Vive la coopération internationale
Dans l’espace, la coopération internationale « fonctionne à merveille. Il n’y a aucune incidence de la sphère géopolitique sur Terre entre Russes et Américains par exemple. »
Comment devenir astronaute ?
Il n’y a pas de vol direct vers l’espace. « Il faut être né au bon moment, au bon endroit et être en bonne santé, détaille l’astronaute. Il faut avoir bac +5 ou 6 dans un domaine scientifique. Et, surtout, être très très motivé. Enfin, aimer le travail en équipe est indispensable. »

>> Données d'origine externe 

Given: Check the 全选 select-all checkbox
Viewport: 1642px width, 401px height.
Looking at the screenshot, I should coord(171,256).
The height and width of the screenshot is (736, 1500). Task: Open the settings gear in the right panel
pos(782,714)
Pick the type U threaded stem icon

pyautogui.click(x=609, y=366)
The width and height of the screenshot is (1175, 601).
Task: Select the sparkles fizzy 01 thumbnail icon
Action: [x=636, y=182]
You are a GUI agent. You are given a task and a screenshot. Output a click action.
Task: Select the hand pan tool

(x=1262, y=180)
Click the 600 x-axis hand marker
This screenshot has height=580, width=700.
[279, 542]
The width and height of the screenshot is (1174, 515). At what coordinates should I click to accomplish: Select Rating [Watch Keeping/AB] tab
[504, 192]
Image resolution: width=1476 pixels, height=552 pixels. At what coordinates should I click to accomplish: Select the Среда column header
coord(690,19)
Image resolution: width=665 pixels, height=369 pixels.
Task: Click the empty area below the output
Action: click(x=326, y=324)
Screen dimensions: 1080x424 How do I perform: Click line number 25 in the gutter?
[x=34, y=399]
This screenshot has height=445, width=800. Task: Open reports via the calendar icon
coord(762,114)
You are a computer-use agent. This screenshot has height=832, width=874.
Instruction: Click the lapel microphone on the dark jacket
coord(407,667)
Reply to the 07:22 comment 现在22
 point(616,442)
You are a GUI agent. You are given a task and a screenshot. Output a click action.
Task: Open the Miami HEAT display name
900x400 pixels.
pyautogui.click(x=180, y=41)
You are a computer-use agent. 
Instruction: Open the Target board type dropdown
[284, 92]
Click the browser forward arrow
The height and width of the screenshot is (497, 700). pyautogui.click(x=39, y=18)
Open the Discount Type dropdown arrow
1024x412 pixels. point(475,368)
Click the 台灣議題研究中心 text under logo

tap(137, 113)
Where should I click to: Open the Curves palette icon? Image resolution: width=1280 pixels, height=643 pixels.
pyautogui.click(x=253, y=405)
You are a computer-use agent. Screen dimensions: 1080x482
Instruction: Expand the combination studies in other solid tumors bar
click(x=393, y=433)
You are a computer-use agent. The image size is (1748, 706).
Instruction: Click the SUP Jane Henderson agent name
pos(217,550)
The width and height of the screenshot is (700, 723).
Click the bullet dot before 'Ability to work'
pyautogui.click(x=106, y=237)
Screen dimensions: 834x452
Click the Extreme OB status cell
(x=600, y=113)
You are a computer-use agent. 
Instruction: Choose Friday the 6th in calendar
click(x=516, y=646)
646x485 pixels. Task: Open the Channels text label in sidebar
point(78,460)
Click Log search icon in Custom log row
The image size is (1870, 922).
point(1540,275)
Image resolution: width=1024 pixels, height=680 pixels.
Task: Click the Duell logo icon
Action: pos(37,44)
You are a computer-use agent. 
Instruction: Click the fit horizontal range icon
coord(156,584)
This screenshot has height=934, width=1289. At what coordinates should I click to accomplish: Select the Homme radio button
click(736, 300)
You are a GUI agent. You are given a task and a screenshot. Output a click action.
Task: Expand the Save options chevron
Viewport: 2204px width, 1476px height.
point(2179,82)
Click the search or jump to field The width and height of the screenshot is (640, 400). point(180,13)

Le quotidien de la Station
Dans ISS, tout est réglé comme une horloge astronomique. Le topo est simple : huit heures de sommeil prévues, deux heures de sport par jour avec des appareils de musculation qui font « fait très mal, au début de la sensation d’apesanteur ». Un planning, similaire à un tableau de type Excel, décèle une rigoureuse liste de tâches affichées en heure GMT. Par exemple, Thomas Pesquet a l’obligation de réaliser une centaine d’expériences, « majoritairement en sciences de la vie » lorsqu’il n’est pas occupé à ranger, « un tiers du temps des astronautes ».« Le métier d’astronaute est sélectionné dans une palette de métiers variée (pilote, etc.) Il est à 100% celui d’opérateur. Ce n’est pas un chercheur... »
Ancien plongeur à St-Mandrier
Gare aux écueils irréversibles
« En apesanteur, on devient de vrais extraterrestres. » L’ingénieur en armement a décliné l’ensemble des problèmes irréversibles décelés chez l’astronaute : la décalcification, les radiations, les problèmes de vue dûs à la surpression sanguine notamment dans la boîte crânienne. « Un astronaute fait avancer la recherche médicale. En vol, l’oreille interne est hors service... »
Le temps de tweeter ?
Évidemment, Pesquet – comme aucun astronaute – n’adresse luimême de message direct sur le réseau social. « Trois personnes gèrent les réseaux au sol à plein-temps mais tout passe par lui bien sûr, explique Clervoy, brisant un mythe. Lorsqu’on voyage dans l’espace, on a envie de passer des messages comme l’écologie. On ressent que la Terre est un vaisseau spatial qu’il faut préserver. » Avant de jongler entre les « rétrofusées », les « giroscope » et les « ports d’accostage », Jean-François Clervoy était déjà passé par la rade. L’actuel président de Novespace, société organisatrice de vols paraboliques scientifiques, a reçu sa formation de plongée à Saint-Mandrier, où l’ingénieur général de l’armement détaché de la DGA (Direction générale de l’armement) avait expérimenté le déminage et le boulon explosif. Insaisissable, le vétéran de trois missions Nasa (), toujours employé par l’Agence spatiale européene (ESA), y gardé ses attaches. « Mon frère, Patrick Clervoy est médecinpsychiatre à l’hôpital Sainte-Anne et dispose de son cabinet en centre-ville. » 1. En 1994, 1997 et 1999.